Alors que les associations de chauffeurs avaient lancé un appel à la reprise des activités, celui-ci est loin de faire l’unanimité. Sur le terrain, la peur et l’incertitude dominent. Ce n’est que vers 10 heures que de rares bus ont timidement fait leur apparition aux arrêts dans la commune de Masina. Plusieurs conducteurs, désireux de reprendre le travail, hésitent encore, redoutant d’être pris pour cible ou pourchassés par des groupes hostiles à la reprise.
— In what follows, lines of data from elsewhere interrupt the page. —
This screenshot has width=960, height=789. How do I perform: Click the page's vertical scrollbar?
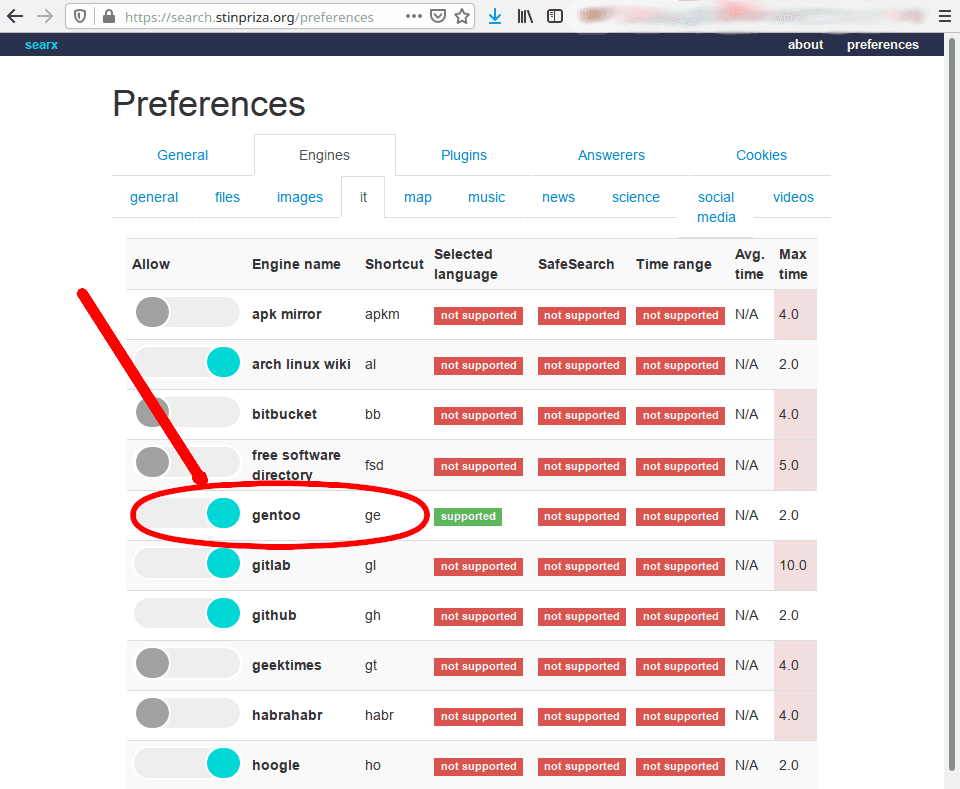click(951, 400)
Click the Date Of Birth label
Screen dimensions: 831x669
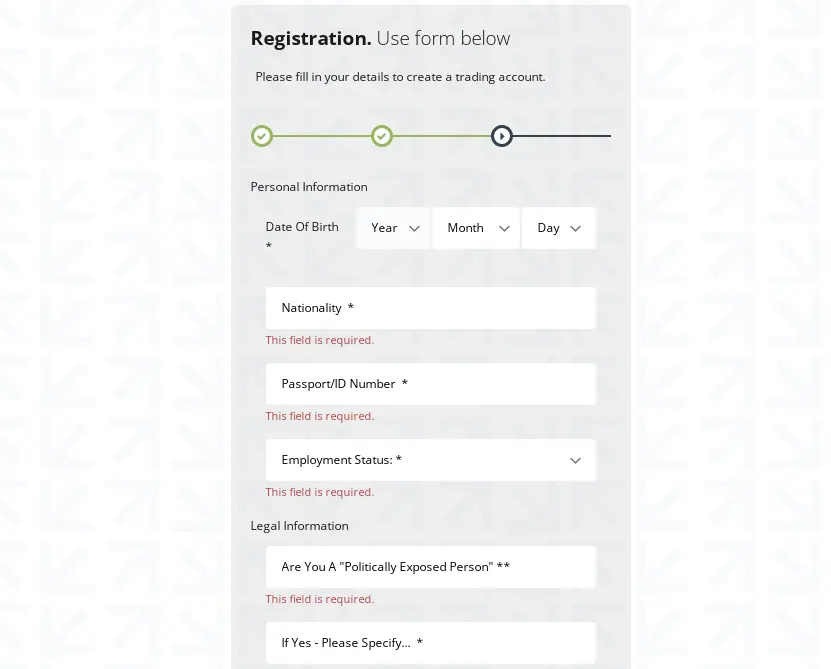click(x=302, y=227)
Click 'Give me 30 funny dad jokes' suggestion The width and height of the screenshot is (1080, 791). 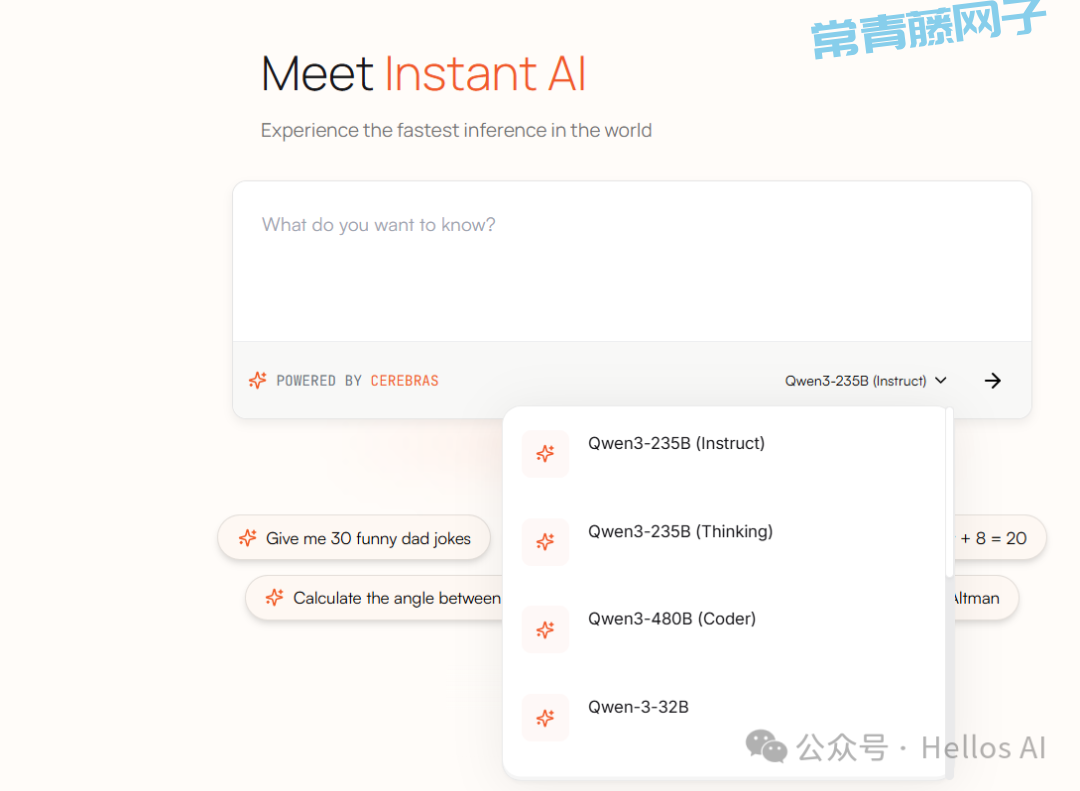pos(367,538)
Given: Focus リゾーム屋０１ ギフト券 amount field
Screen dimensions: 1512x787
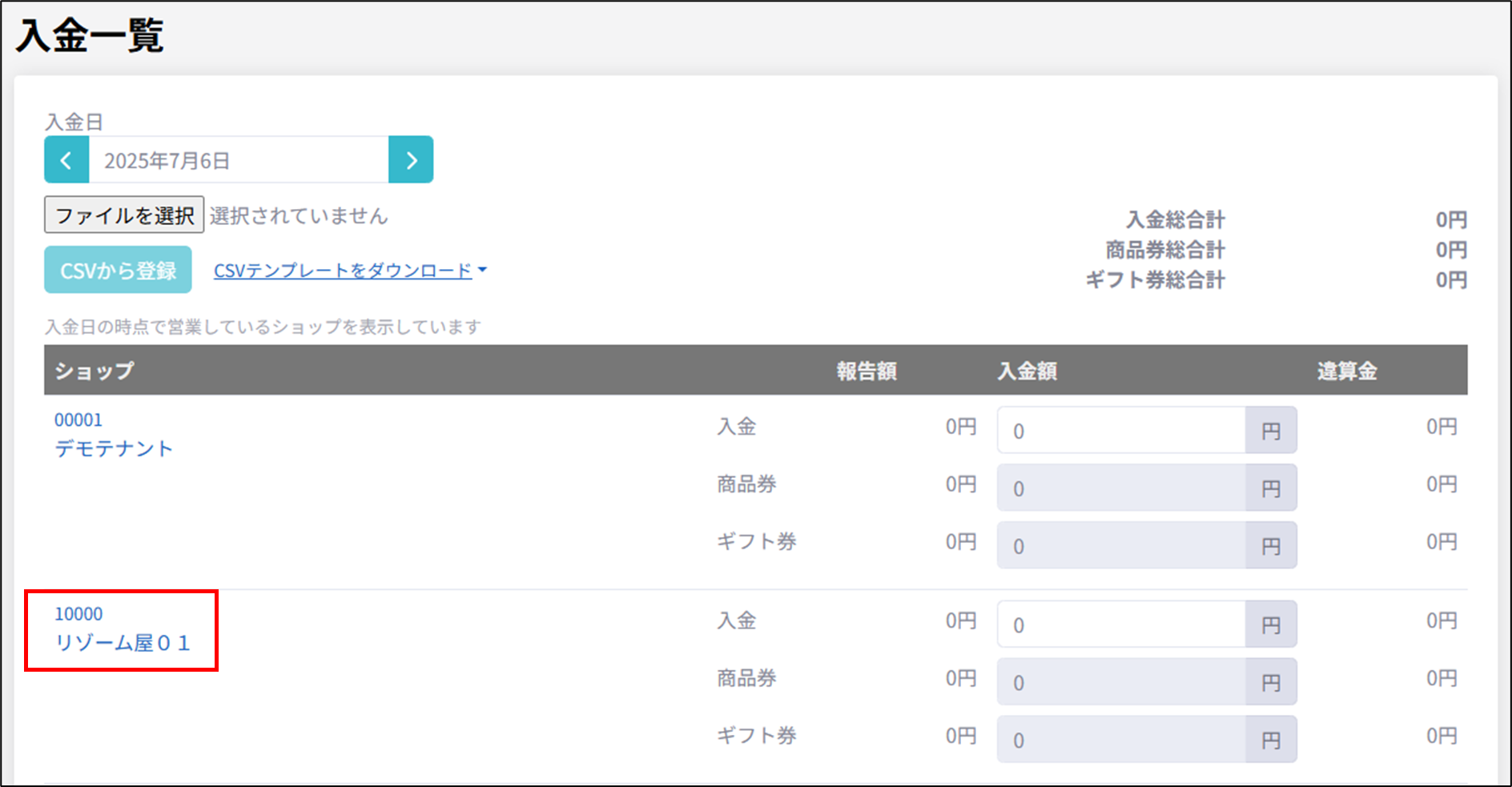Looking at the screenshot, I should 1120,740.
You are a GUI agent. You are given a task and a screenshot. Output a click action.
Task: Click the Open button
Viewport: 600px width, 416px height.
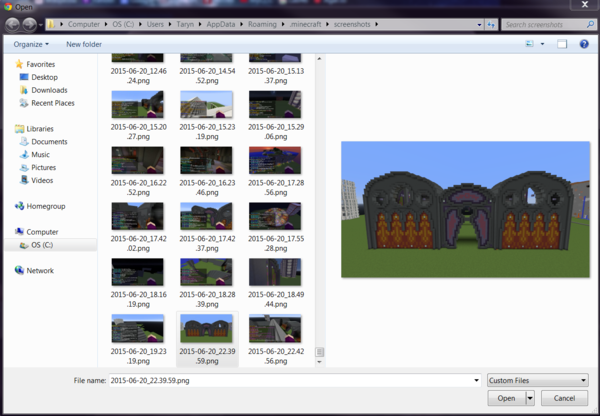point(506,398)
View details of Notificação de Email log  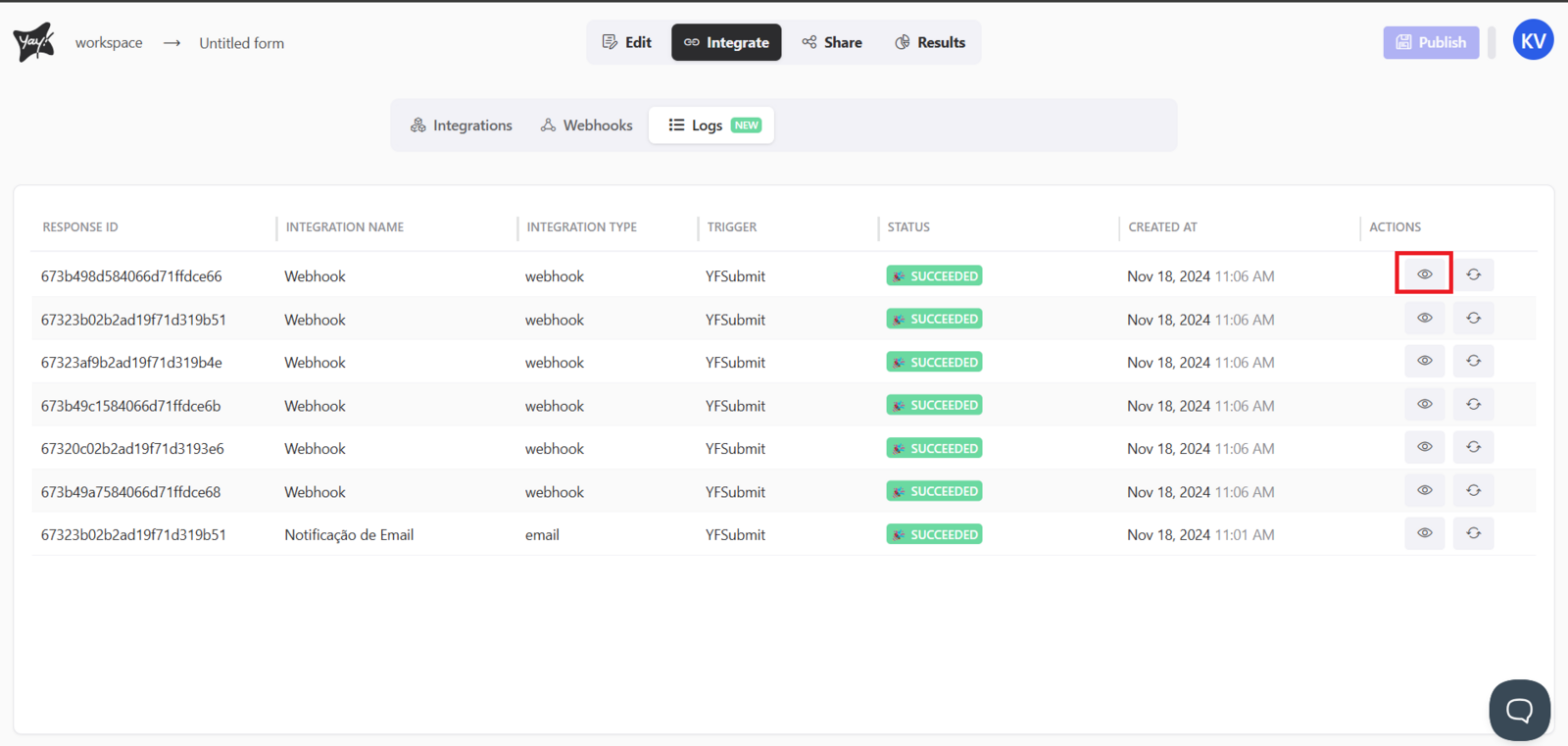pyautogui.click(x=1424, y=533)
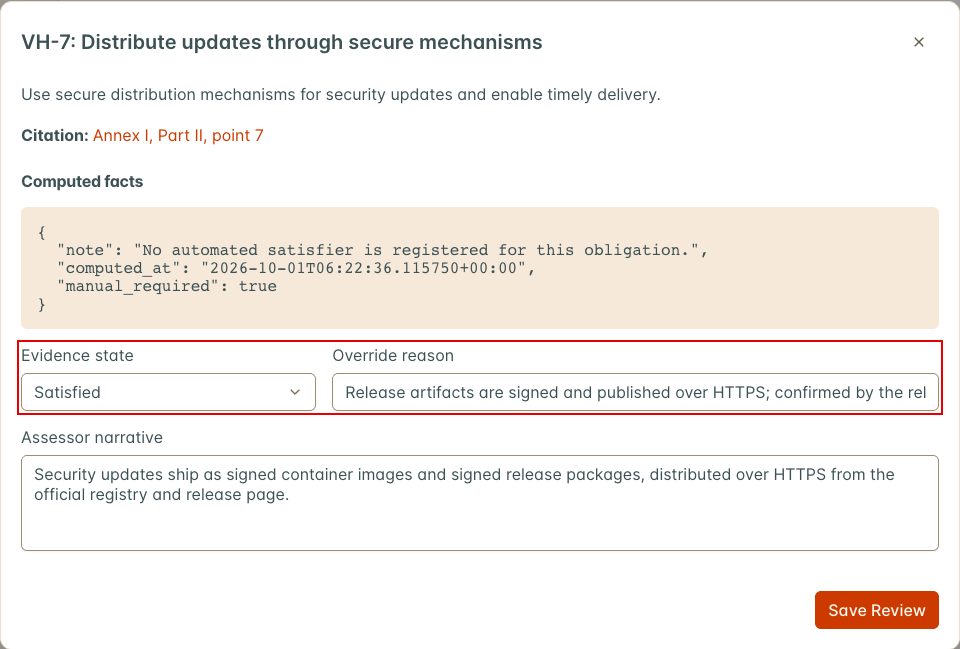This screenshot has height=649, width=960.
Task: Click the Computed facts section heading
Action: pos(82,182)
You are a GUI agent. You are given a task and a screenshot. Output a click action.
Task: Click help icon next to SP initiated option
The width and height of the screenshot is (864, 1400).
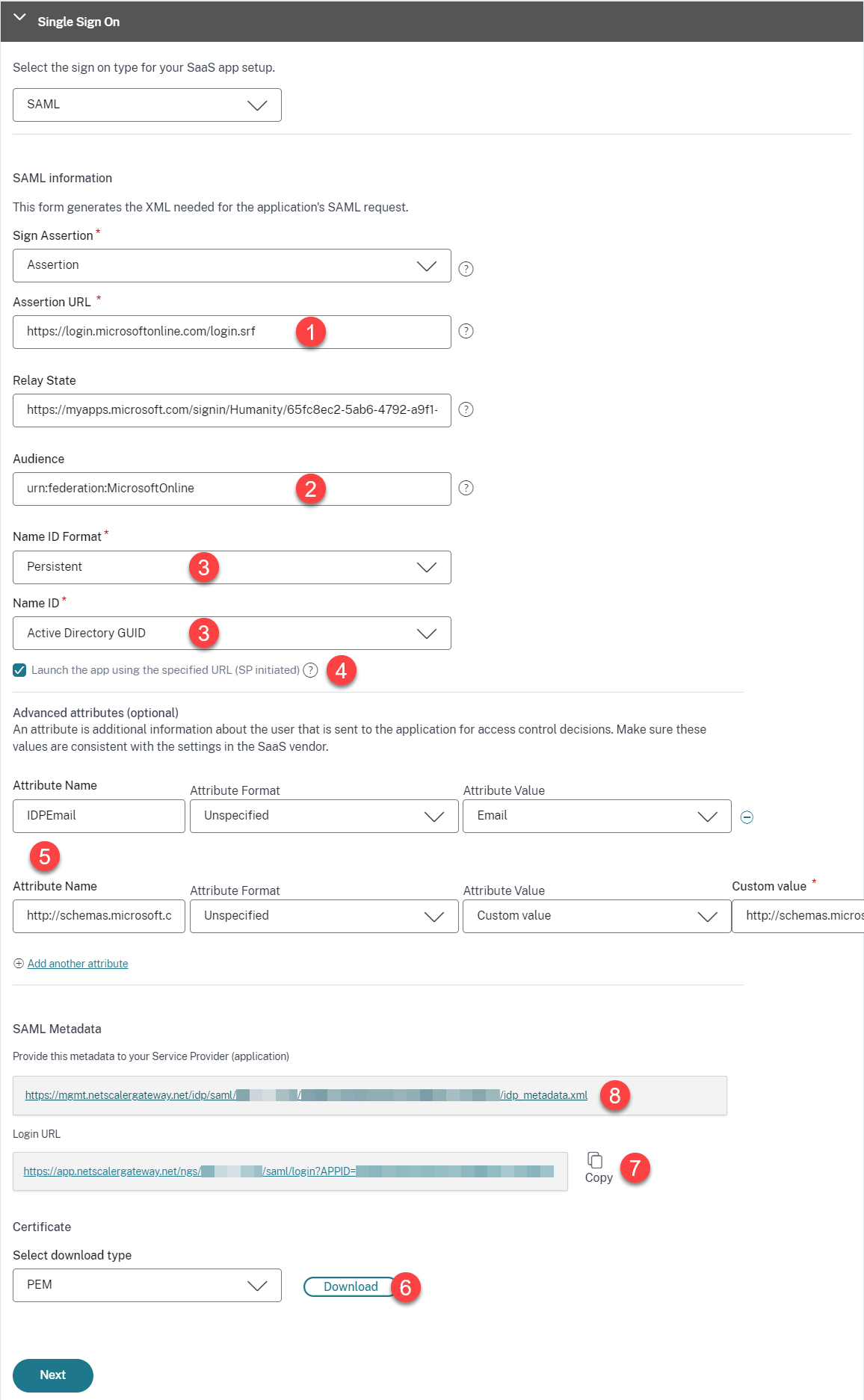point(310,670)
Selon plusieurs sources concordantes, des groupes de chauffeurs et de receveurs ont en effet pris pour cible des véhicules poursuivant leurs activités, lançant des projectiles pour contraindre les récalcitrants à immobiliser leurs engins. Cette montée de tension a rapidement dégénéré, plongeant la zone dans un climat de panique.
Au cours de ces violences, un minibus de type Sprinter, pris pour cible, a perdu le contrôle avant de percuter une moto transportant des passagers. Le choc a été fatal pour deux personnes, décédées sur le coup, selon les premières informations recueillies.
Ces incidents ont entraîné d’importantes perturbations de la circulation dans cette partie de la capitale, déjà fortement affectée par la paralysie du transport en commun.
À l’heure actuelle, la situation semble progressivement revenir à la normale à l’arrêt abattoir, même si la vigilance reste de mise.